What you are asked to do
The following entries are to be retyped in full, exactly as written.

Entries provided Start Marker

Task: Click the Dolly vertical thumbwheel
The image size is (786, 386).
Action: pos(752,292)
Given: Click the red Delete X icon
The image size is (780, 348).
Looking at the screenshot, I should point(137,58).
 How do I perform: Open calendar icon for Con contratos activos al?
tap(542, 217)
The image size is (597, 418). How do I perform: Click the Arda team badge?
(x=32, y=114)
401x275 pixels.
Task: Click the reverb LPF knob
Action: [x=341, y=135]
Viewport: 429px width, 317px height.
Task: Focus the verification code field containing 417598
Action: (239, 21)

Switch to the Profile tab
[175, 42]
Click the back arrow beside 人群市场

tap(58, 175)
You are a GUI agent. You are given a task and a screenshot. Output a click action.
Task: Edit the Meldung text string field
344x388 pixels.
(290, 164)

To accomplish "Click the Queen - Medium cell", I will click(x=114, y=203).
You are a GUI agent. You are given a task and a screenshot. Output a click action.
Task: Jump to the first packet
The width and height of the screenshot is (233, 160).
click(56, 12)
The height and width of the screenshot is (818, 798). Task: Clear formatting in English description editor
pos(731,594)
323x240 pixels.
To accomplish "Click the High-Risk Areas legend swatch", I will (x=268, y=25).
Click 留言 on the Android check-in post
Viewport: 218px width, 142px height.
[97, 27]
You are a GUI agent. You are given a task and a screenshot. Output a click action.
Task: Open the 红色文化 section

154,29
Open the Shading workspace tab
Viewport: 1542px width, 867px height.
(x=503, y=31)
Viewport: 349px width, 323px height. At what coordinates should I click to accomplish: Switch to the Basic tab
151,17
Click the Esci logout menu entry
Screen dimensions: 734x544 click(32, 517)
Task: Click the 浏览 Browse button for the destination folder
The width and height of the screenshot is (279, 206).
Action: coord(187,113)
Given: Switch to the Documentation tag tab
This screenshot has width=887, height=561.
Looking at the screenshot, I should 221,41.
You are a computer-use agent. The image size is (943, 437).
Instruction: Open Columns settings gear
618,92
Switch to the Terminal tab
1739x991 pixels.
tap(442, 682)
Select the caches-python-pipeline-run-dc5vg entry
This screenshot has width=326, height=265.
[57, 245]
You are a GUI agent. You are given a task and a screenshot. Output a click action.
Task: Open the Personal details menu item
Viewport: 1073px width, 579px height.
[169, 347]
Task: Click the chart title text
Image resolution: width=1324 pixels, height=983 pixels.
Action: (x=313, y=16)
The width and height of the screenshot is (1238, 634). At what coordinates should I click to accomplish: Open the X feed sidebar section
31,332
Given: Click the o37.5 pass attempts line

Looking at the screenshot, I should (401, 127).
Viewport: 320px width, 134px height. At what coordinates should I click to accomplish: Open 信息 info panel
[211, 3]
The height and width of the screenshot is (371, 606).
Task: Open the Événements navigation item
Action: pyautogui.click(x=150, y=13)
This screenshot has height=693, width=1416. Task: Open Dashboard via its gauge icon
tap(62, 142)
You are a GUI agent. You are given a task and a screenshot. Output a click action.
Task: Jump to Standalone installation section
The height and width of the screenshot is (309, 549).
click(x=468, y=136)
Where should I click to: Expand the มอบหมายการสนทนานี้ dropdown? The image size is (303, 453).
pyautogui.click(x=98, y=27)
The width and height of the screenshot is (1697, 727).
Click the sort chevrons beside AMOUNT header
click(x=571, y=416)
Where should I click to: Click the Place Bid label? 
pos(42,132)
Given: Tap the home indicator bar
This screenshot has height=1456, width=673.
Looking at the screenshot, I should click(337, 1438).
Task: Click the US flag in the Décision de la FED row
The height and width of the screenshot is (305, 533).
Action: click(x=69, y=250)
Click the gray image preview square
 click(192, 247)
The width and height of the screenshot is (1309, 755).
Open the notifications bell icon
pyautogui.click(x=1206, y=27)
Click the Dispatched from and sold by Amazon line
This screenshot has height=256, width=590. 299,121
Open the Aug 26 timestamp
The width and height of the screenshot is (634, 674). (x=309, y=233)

Entries provided End Marker

Task result
Task: Click the Dolly vertical thumbwheel
The image size is (786, 386).
Action: pos(752,292)
Given: Click the red Delete X icon
The image size is (780, 348).
Looking at the screenshot, I should point(137,58).
 How do I perform: Open calendar icon for Con contratos activos al?
tap(542, 217)
The image size is (597, 418). How do I perform: Click the Arda team badge?
(x=32, y=114)
401x275 pixels.
Task: Click the reverb LPF knob
Action: [x=341, y=135]
Viewport: 429px width, 317px height.
Task: Focus the verification code field containing 417598
Action: (239, 21)

Switch to the Profile tab
[175, 42]
Click the back arrow beside 人群市场

tap(58, 175)
You are a GUI agent. You are given a task and a screenshot. Output a click action.
Task: Edit the Meldung text string field
344x388 pixels.
(290, 164)

To accomplish "Click the Queen - Medium cell", I will click(x=114, y=203).
You are a GUI agent. You are given a task and a screenshot. Output a click action.
Task: Jump to the first packet
The width and height of the screenshot is (233, 160).
click(56, 12)
The height and width of the screenshot is (818, 798). Task: Clear formatting in English description editor
pos(731,594)
323x240 pixels.
To accomplish "Click the High-Risk Areas legend swatch", I will (x=268, y=25).
Click 留言 on the Android check-in post
Viewport: 218px width, 142px height.
[97, 27]
You are a GUI agent. You are given a task and a screenshot. Output a click action.
Task: Open the 红色文化 section

154,29
Open the Shading workspace tab
Viewport: 1542px width, 867px height.
(x=503, y=31)
Viewport: 349px width, 323px height. At what coordinates should I click to accomplish: Switch to the Basic tab
151,17
Click the Esci logout menu entry
Screen dimensions: 734x544 click(32, 517)
Task: Click the 浏览 Browse button for the destination folder
The width and height of the screenshot is (279, 206).
Action: coord(187,113)
Given: Switch to the Documentation tag tab
This screenshot has width=887, height=561.
Looking at the screenshot, I should 221,41.
You are a computer-use agent. The image size is (943, 437).
Instruction: Open Columns settings gear
618,92
Switch to the Terminal tab
1739x991 pixels.
tap(442, 682)
Select the caches-python-pipeline-run-dc5vg entry
This screenshot has width=326, height=265.
[57, 245]
You are a GUI agent. You are given a task and a screenshot. Output a click action.
Task: Open the Personal details menu item
Viewport: 1073px width, 579px height.
[169, 347]
Task: Click the chart title text
Image resolution: width=1324 pixels, height=983 pixels.
Action: (x=313, y=16)
The width and height of the screenshot is (1238, 634). At what coordinates should I click to accomplish: Open the X feed sidebar section
31,332
Given: Click the o37.5 pass attempts line

Looking at the screenshot, I should (401, 127).
Viewport: 320px width, 134px height. At what coordinates should I click to accomplish: Open 信息 info panel
[211, 3]
The height and width of the screenshot is (371, 606).
Task: Open the Événements navigation item
Action: pyautogui.click(x=150, y=13)
This screenshot has height=693, width=1416. Task: Open Dashboard via its gauge icon
tap(62, 142)
You are a GUI agent. You are given a task and a screenshot. Output a click action.
Task: Jump to Standalone installation section
The height and width of the screenshot is (309, 549).
click(x=468, y=136)
Where should I click to: Expand the มอบหมายการสนทนานี้ dropdown? The image size is (303, 453).
pyautogui.click(x=98, y=27)
The width and height of the screenshot is (1697, 727).
Click the sort chevrons beside AMOUNT header
click(x=571, y=416)
Where should I click to: Click the Place Bid label? 
pos(42,132)
Given: Tap the home indicator bar
This screenshot has height=1456, width=673.
Looking at the screenshot, I should click(337, 1438).
Task: Click the US flag in the Décision de la FED row
The height and width of the screenshot is (305, 533).
Action: click(x=69, y=250)
Click the gray image preview square
 click(192, 247)
The width and height of the screenshot is (1309, 755).
Open the notifications bell icon
pyautogui.click(x=1206, y=27)
Click the Dispatched from and sold by Amazon line
This screenshot has height=256, width=590. 299,121
Open the Aug 26 timestamp
The width and height of the screenshot is (634, 674). (x=309, y=233)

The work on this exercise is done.